I ran it into the finish with my left leg on the verge of cramping up again.


Almost exactly the time I got in Phoenix about one year ago. Not what I was hoping for.

And on the negative side for the race itself -- they were OUT of the complimentary beers when I got to the post-race party!

But I felt better running this race. I felt stronger and more consistent throughout the race. I think my splits were more even (further analysis will tell). And of course, I went farther before I cramped, and then when I did, it was much less severe than previous races. My next marathon will be around the 3 year anniversary of my first one. A reliable source says I'll make it through without cramping at all.

And to paraphrase Bill Rogers, any marathon where you don't end up in the medical tent is a good one.

After a few hours rest and recovery, we went out for a very nice Italian dinner (Alberto's in Hyannis -- highly recommended) to celebrate my race and our daughter's birthday. There was pasta, wine, dessert and about 5 glasses of water.

I'll post a few pictures and a few other comments in the next day or so. Until then, I'm in recovery mode.



Blogger Audrey said...

hi kurt!!! Yeah!!!! what's 4 minutes?? just kidding, i know it's important to you.

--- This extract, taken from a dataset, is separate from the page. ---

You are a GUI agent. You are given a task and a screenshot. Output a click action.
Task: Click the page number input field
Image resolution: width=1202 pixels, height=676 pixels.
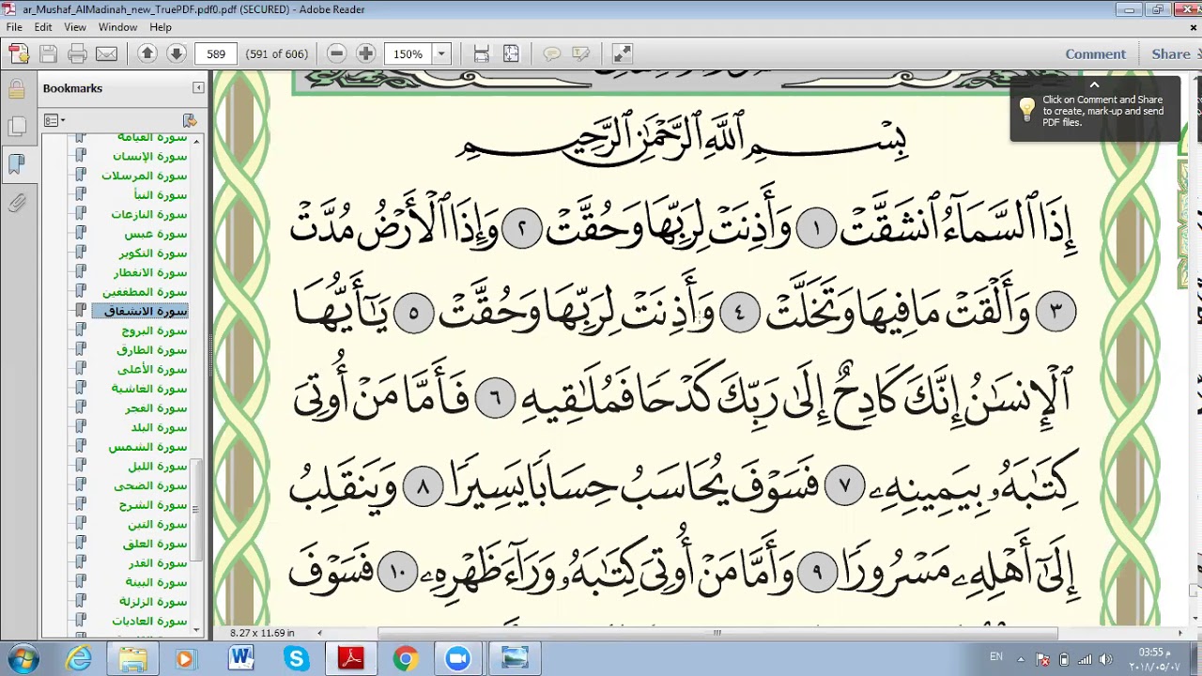[216, 54]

it will come. it will come. congratulations on getting another 'thon under your belt

2/28/2007 8:59 AM  
Blogger Ellie said...

Not what you were hoping for, but the same on a hilly course on a cold day as last year on a flat course with temps in the 60's. I'd say not to shabby. Next time you'll hit it!

2/28/2007 11:20 PM  
Blogger D said...

Kurt: I am sorry that you are disappointed with your time. It sounds like you really executed your race well until the cramping. Bring on the next marathon!

3/02/2007 4:56 PM  
Blogger runliarun said...

It's just our perception that a race should be under a round, neat number of hours. I doubt the universe really cares about seconds or minutes. Well, we do, I know. It was still not a bad race.

You mean the cramps are going to come no matter what one does?

3/02/2007 7:29 PM  
Anonymous Anonymous said...

Sounds like a lot went right with this one. If they were out of beer when you finished then there must have been a lot of disappointed people behind you.